Interventional studies in humans have tested specific diets, such as the low FODMAP diet, and supplementation with Bifidobacterium or multi-strain probiotics, showing improvements in abdominal pain, bloating, and bowel habits [35]. Exercise has also been linked to modest improvements in gut microbial diversity and IBS symptoms [36]. While these approaches can help manage symptoms, a full “cure” is not guaranteed, as IBS involves complex gut-brain interactions.

In this way, IBS may represent a modern microbial signature of chronic inflammation and disrupted gut-brain signaling, conditions also implicated in age-related diseases. Our Western lifestyles reduce microbial richness, which may possibly contribute to both IBS and accelerated aging, particularly in the context of reduced helpful bacteria like Bifidobacterium. 

The Future of Microbiome & Longevity Interventions 

These studies provide vital first line evidence that there are distinct gut-microbiome profiles related to healthy aging. From overall diversity to increased quantities of certain taxa shown to have health benefits, despite geographic or genetic origin, centenarians are demonstrating consistent microbiome trends. These findings underscore the importance of the gut microbiome not just as a byproduct of aging, but as an active participant in the aging process, potentially mediating inflammation, immune function, and even neuroprotection.

Let’s look at how this research could shape future gut-health supplements. For example, microbiota modulation during mid-life, in both IBS and healthy patients, can expand beyond Bifidobacterium, a recognized and widely adopted microbiotic longevity intervention, and can use specific pre- and pro- biotic blends inspired by centenarian microbiome profiles and lifestyles. Rather than viewing interventions as one-size-fits-all, tailoring strategies to age-specific microbial vulnerabilities, like restoring butyrate producers, may offer targeted ways to preserve both gut and cognitive health.

Future research may also look into fecal microbiota transplant (FMT) from healthy aging donors. Preclinical models offer a promising precedent for future research. In mice, FMT from young donors significantly improved cognitive function, reduced systemic and neuroinflammation, and even reversed aging-related declines in locomotor and exploration behaviors [37]. Early pilot studies in humans should evaluate the cognitive, inflammatory, and gut-symptom outcomes, providing further evidence for certain taxa and longevity. 

Longitudinal studies tracking gut composition across the life course, especially in relation to modifiable lifestyle factors like diet, physical activity, and antibiotic exposure, will also be essential.
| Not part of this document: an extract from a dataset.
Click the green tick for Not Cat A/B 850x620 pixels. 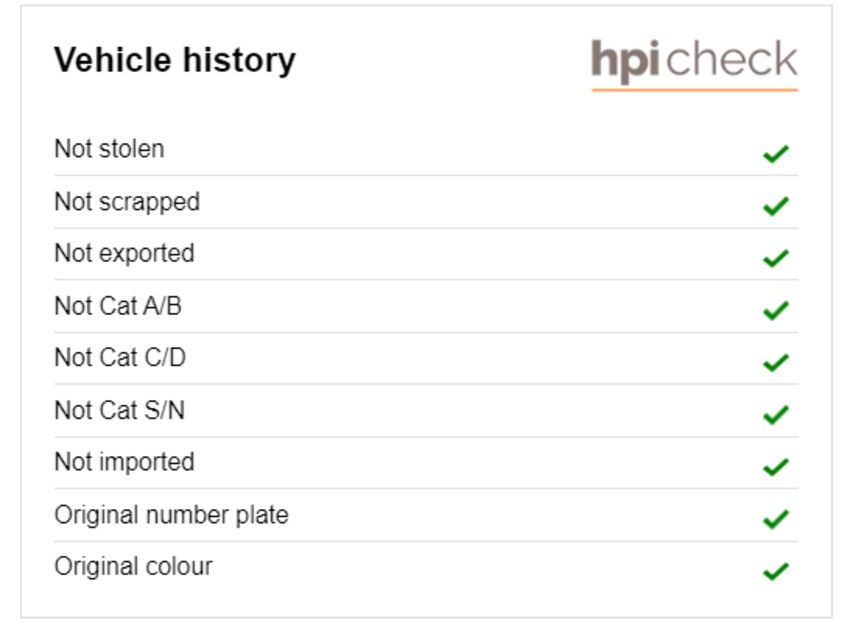coord(776,311)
One foundational example worth building upon is the Pioneer 100 Wellness Project. This study monitored the microbiomes, metabolomics, and clinical markers of 101 individuals and identified associations between gut microbial states and health biomarkers. This work revealed that people can transition between different microbial profiles depending on health and lifestyle changes [38]. 

Given the overlap in microbial depletion seen in both IBS and aging populations, including reductions in beneficial genera like Bifidobacterium, addressing gut dysbiosis in IBS patients may offer dual benefits: symptom relief and decelerated aging. 

Implications for Your Gut Health and Longevity 

Ultimately, by decoding the microbial hallmarks of healthy aging, we open new possibilities for preventive medicine, leveraging gut ecology not only to treat disease, but also to extend healthspan. Research into the centenarian microbiome provides intriguing clues about how gut health may support healthy ageing. While there is no single “ideal” microbiome to strive for, centenarians often share features such as higher microbial diversity and greater abundance of short-chain fatty acid (SCFA) producers, resulting in a more resilient and stable microbe composition. This correlation suggests that aiming for diversity and stability may be more meaningful than targeting a specific set of microbes.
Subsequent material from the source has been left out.